Underuse of cholesterol-lowering medication creates ‘missed opportunities’
ATLANTA — Despite the improvements that have been made in cholesterol reduction, more efforts are needed to improve usage rates of cholesterol-lowering medications in patients, including those with familial hypercholesterolemia, according to a presentation at the FH Foundation’s FH Global Summit.
Rear Admiral Betsy L. Thompson, MD, MSPH, DrPH, assistant surgeon of the U.S. Public Health Service and director of the division for heart disease and stroke prevention at the National Center for Chronic Disease Prevention and Health Promotion at the CDC, said the division has several goals: reduce the risk for hypertension and hypercholesterolemia, improve management and control of hypertension and hypercholesterolemia and to reduce the burden of stroke and heart disease.

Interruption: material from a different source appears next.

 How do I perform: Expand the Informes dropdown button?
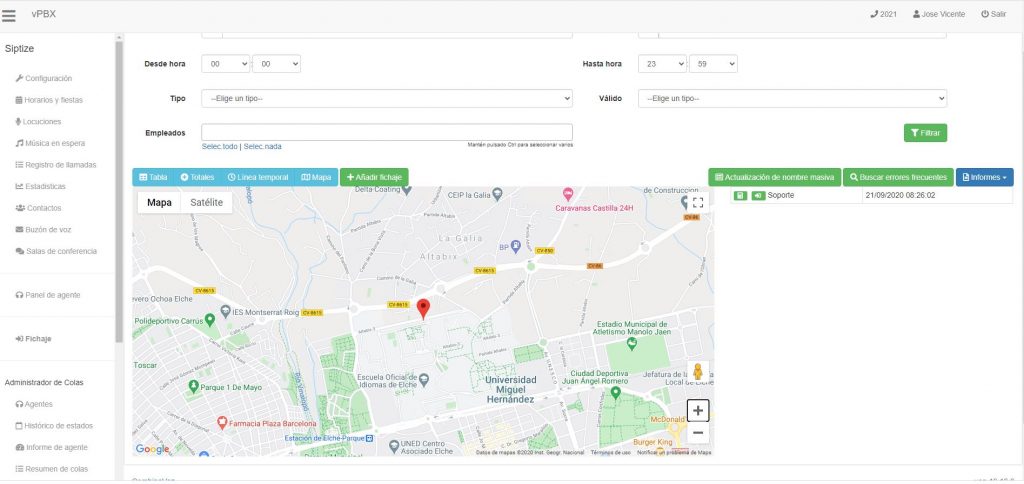tap(984, 177)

“This really covers the spectrum from prevention to detection and treatment to control,” she said. “I hope it’s apparent to you that our goals are inextricably linked with your own. Reducing the risk for and improving management of hypercholesterolemia is central to our work at the CDC, and I know it’s central to your work as well.”

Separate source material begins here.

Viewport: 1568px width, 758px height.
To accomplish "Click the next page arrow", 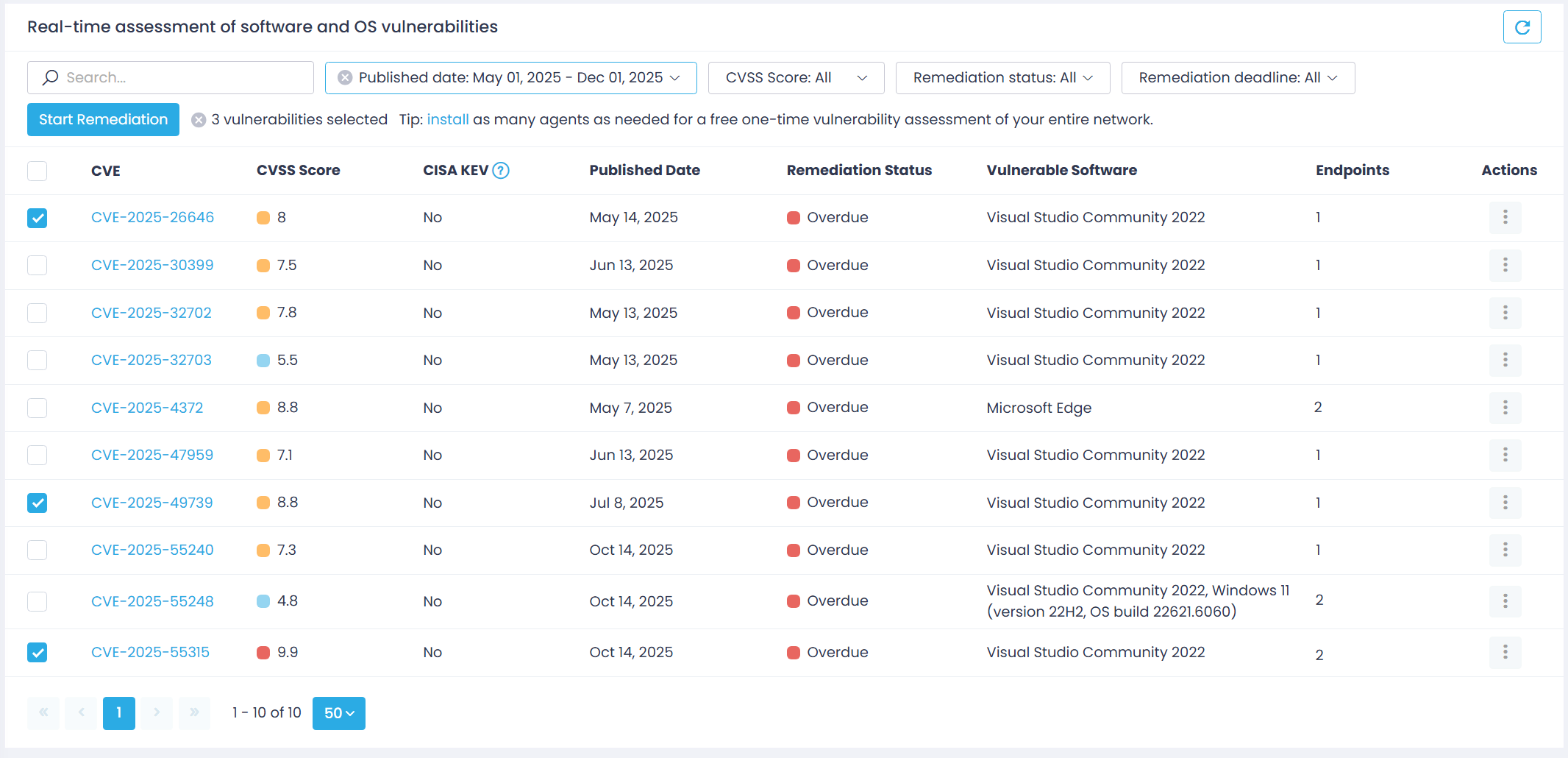I will pyautogui.click(x=157, y=712).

The CDC’s goal to improve the CV health of patients is driven by addressing health equity — focusing on priority populations — and strategically engaging partners, she said.
Some progress has been made with regards to the prevalence of hypercholesterolemia, as shown with 1999-2000 and 2015-2016 NHANES data. During that time, the prevalence of high total cholesterol declined from 18.3% to 12.4%, and the rate of low HDL declined from 22.2% to 18.4%, but despite the improvements, disparities still exist according to sex, race, ethnicity and geographic locations, Thompson said.

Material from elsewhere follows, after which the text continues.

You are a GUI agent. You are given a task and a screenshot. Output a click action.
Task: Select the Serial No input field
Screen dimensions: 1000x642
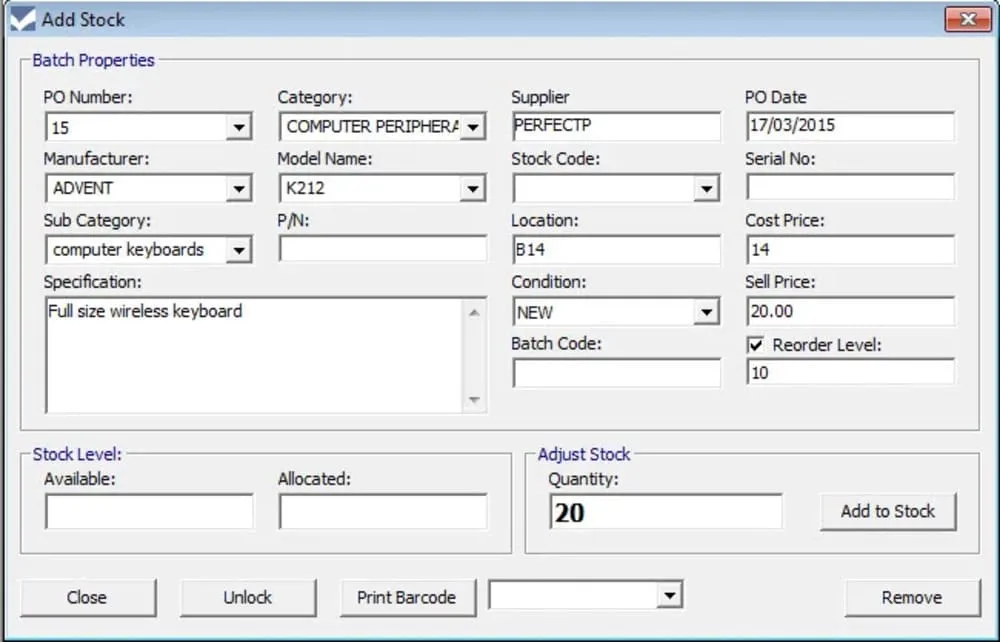point(850,188)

Despite the improvements that have been made in cholesterol reduction, more efforts are needed to improve usage rates of cholesterol-lowering medications in patients, including those with familial hypercholesterolemia, according to a presentation at the FH Foundation’s FH Global Summit.
Source: Healio/Cardiology Today
“That still leaves over 90 million adults with total cholesterols of 200 mg/dL or more and over 28 million with levels greater than or equal to 240 mg/dL,” Thompson said during the presentation. “In fact, nearly one in three adults has high LDL cholesterol while 18% have a low HDL.”
One in five children also have high total cholesterol and low HDL, according to the presentation.
“The bottom line is that clearly there is still much work to be done in terms of decreasing the prevalence of dyslipidemia,” Thompson said during the presentation.
Dyslipidemia often results from several factors including modifiable risk factors, high-risk populations and consequences. Even with these factors, lipid management can still be achieved with both lifestyle modifications and treatments, particularly in patients with familial hypercholesterolemia, Thompson added.